【シリコンバレー=佐藤浩実】米動画配信大手ネットフリックスは13日、2022年中にも導入する広告付きプランで米マイクロソフトと提携すると発表した。広告を組み込むための技術や営業で同社と組む。会員数の停滞に悩むネットフリックスにとり、価格を抑えた広告付きプランの成否は今後の成長を大きく左右する。一大プロジェクトの提携相手として、実績と資金力のあるIT(情報技術)大手を選んだ。
ネットフリックスのグレッグ・ピーターズ最高執行責任者(COO)がブログで明かした。広告プランの導入に必要な技術や販売面の知見を評価したという。「マイクロソフトは我々の会員のプライバシーに対する強力な保護を申し出た」とも指摘した。契約額や期間は明らかにしていない。
ネットフリックスは4月、広告付きプランの導入計画を明らかにした。これまで広告がないことを売りにしてきたが、3か月ごとに公表している動画配信サービスの会員数が過去10年で初めて減少に転じ、対策を打つ必要に迫られたためだ。広告のない従来のプランに加えるかたちで、22年中にも広告付きのサービスを用意する。
広告プラン、米成人の6割が支持
米調査会社モーニングコンサルトが3月に調べたところ、米国の成人の6割近くは「広告があってもより安価な動画配信サービスを好む」と答えた。競合の「HBOマックス」や「Hulu」などはすでに広告付きプランを設けている。生活必需品のインフレが続くなかで娯楽支出を見直す消費者は増えており、ネットフリックス離れの一因になっていた。

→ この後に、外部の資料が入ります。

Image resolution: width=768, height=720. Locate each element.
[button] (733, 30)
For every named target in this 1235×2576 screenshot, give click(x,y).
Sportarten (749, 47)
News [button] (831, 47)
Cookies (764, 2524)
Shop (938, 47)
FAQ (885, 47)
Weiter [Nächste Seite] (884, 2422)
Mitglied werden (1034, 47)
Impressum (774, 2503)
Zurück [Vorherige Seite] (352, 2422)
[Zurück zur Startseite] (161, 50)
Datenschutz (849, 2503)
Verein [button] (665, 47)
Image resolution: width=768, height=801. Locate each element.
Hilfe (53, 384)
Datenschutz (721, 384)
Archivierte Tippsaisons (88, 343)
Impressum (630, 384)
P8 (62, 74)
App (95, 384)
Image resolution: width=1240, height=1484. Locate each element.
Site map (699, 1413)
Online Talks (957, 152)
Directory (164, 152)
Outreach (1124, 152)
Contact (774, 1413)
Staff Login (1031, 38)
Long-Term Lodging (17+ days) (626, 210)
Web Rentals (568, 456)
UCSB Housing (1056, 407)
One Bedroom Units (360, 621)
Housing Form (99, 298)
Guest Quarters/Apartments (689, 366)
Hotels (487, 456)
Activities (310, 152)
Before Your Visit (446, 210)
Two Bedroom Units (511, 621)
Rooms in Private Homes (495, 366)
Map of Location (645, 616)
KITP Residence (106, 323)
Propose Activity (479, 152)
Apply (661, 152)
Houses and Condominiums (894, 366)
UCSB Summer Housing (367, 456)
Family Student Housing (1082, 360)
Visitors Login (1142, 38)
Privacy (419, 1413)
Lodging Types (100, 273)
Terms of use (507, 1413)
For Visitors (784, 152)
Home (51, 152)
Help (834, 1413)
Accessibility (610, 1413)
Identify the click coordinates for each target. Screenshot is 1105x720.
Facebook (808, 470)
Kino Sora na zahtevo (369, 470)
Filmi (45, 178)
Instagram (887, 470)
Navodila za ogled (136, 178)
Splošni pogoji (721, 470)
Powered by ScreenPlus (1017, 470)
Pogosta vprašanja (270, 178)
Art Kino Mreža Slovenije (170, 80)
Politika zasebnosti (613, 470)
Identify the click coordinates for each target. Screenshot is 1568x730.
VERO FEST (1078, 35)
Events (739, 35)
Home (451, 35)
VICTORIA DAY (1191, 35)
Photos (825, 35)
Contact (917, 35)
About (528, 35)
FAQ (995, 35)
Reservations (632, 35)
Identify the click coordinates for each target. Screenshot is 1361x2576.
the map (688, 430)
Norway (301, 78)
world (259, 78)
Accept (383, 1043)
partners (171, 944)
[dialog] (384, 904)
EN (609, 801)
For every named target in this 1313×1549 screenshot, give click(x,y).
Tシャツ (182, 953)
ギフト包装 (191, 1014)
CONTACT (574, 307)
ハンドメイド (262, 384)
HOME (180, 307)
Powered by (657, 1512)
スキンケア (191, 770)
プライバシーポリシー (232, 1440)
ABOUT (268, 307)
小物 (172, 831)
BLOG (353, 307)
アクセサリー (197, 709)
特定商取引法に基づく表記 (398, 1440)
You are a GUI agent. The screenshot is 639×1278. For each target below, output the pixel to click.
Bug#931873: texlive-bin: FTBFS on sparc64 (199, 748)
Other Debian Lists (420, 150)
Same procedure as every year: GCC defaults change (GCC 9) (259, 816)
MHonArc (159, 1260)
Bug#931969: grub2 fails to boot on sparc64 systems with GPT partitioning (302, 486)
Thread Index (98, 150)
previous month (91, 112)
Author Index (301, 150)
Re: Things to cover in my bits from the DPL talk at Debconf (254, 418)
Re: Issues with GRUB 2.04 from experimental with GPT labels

世界で2億2000万人の視聴者を抱えるネットフリックスの広告プラン導入を巡っては、多くの広告関連企業が協業に関心を示していた。米グーグルや米通信大手コムキャスト系の企業も名乗りを上げていたもようだ。マイクロソフトは動画配信サービスで直接競合せず、提携相手に選びやすかったとみられる。
マイクロソフトにとっては広告事業に弾みをつける大型契約となる。同社の検索広告の売上高は21年6月期に85億ドル(約1兆1600億円)だった。サティア・ナデラ最高経営責任者(CEO)は「長く利用できる広告の収益化プラットフォームを通じ、より多くの人がどこでも好きなコンテンツにアクセスできるようにしたい」と述べた。
提携発表を受け、13日の米市場でネットフリックスの株価は前日比で1.2%反発した。ただピークだった21年11月と比べると75%近く下がっている。広告付きプランについても「始まったばかり」(ピーターズ氏)として金額などの具体策を明らかにしておらず、投資家を安心させる材料にはなっていない。19日に予定する4〜6月期の決算発表で、より踏み込んだ説明があるかが注目を集めている。